> [PROVIDED RECORDS]:
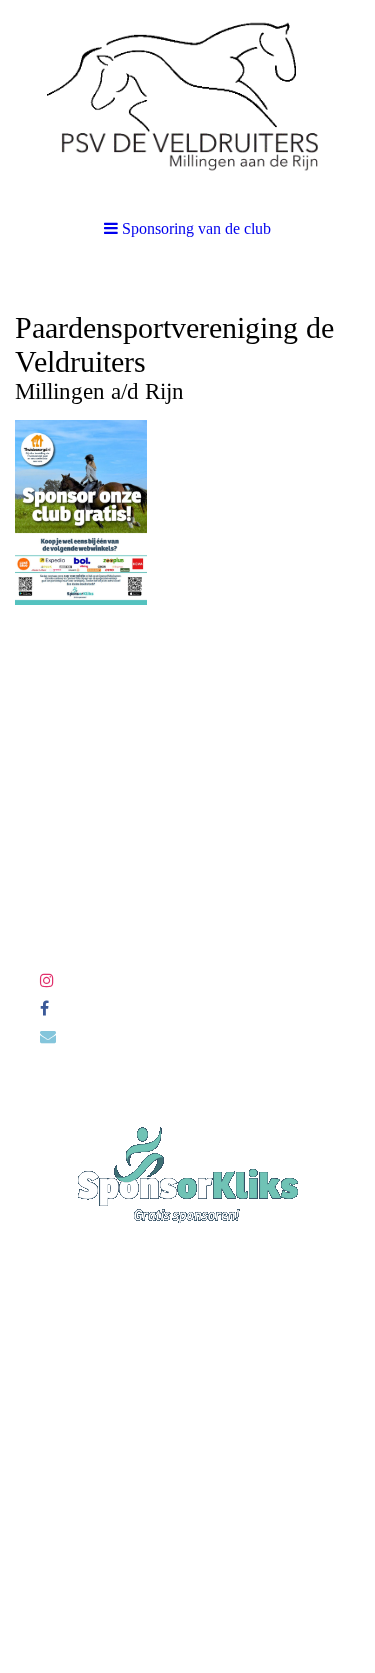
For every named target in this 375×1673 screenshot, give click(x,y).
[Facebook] (44, 1008)
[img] (187, 100)
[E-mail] (48, 1036)
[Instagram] (47, 980)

> [WHAT YOU SHOULD DO]: Output a verbatim copy of the entries and skip the pictures.

> [EXERCISE RESPONSE]:
For every named target in this 375×1673 screenshot, give click(x,y).
[Facebook] (44, 1008)
[img] (187, 100)
[E-mail] (48, 1036)
[Instagram] (47, 980)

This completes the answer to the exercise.